── Selected text

When to Call Us
A newborn’s immune system is not as mature as an older baby’s and it is necessary to observe your baby for signs of illness. For infants younger than 3 months, lack of interest in feeding, needing to be awakened for every feeding and a fever higher than 100.4°F (taken rectally) are all signs of possible illness. Persistent irritability or listlessness, vomiting, or diarrhea are reasons to call us. Young babies should be seen whenever illness is suspected.
No medications or home remedies should be given until you speak with us.
In the early weeks, limit the number of visitors and relatives who want to hold and kiss your baby’s face and hands. In the first 2 months of your baby's life, limit their contact with the outside world and have visitors wash their hands before touching your infant.
The most accurate way to take an infant’s temperature is rectally. A digital rectal thermometer (rectal has a round ball on the end) is recommended. Digital thermometers are inexpensive, safe, and easy to read and use.

────
── Dataset content

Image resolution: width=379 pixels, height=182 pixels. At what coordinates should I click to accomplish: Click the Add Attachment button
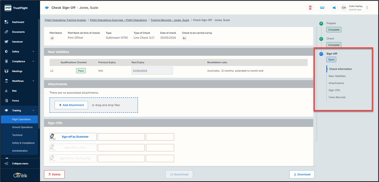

────

### [Exercise A]
Say whether each statement agrees with the newborn care text. Answer yes or no, and quote the words of the text that decide it.
(i) The text recommends a digital rectal thermometer.
(ii) The text allows home remedies to be tried before calling.
(iii) For infants younger than 3 months, a rectal temperature above 100.4°F is listed as a sign of possible illness.
### [Exercise B]
Answer these questions from the newborn care text.
(i) What should visitors do before touching the infant in the first 2 months?
(ii) What is on the end of a rectal thermometer?
(iii) When should young babies be seen?
### [Exercise C]
Write the next few sentences of the newborn care text, picking up after its final sentence.

### [Answer box A]
(i) Yes: "A digital rectal thermometer (rectal has a round ball on the end) is recommended."
(ii) No: "No medications or home remedies should be given until you speak with us."
(iii) Yes: "For infants younger than 3 months, lack of interest in feeding, needing to be awakened for every feeding and a fever higher than 100.4°F (taken rectally) are all signs of possible illness."

### [Answer box B]
(i) Wash their hands.
(ii) A round ball.
(iii) Whenever illness is suspected.

### [Answer box C]
To take a rectal temperature, place your infant/child down on a flat surface or your lap. Lubricate the thermometer with Vaseline®. Carefully insert the bulb into the rectum for approximately 1/2 inch, but never force it. Hold your child still and press the buttocks together to stabilize the thermometer. Wait for the beep and then remove.
When reporting a temperature to our office, always tell us what the thermometer reads and how you took the temperature.
Fever is defined as a body temperature over
- 100.4°F or 38°C taken rectally
- 99°F or 37.2°C taken under the arm
Note: Temperature taken under the arm is less than 50% accurate.
If the temperature is 99°F or higher with this method, retake the temperature rectally.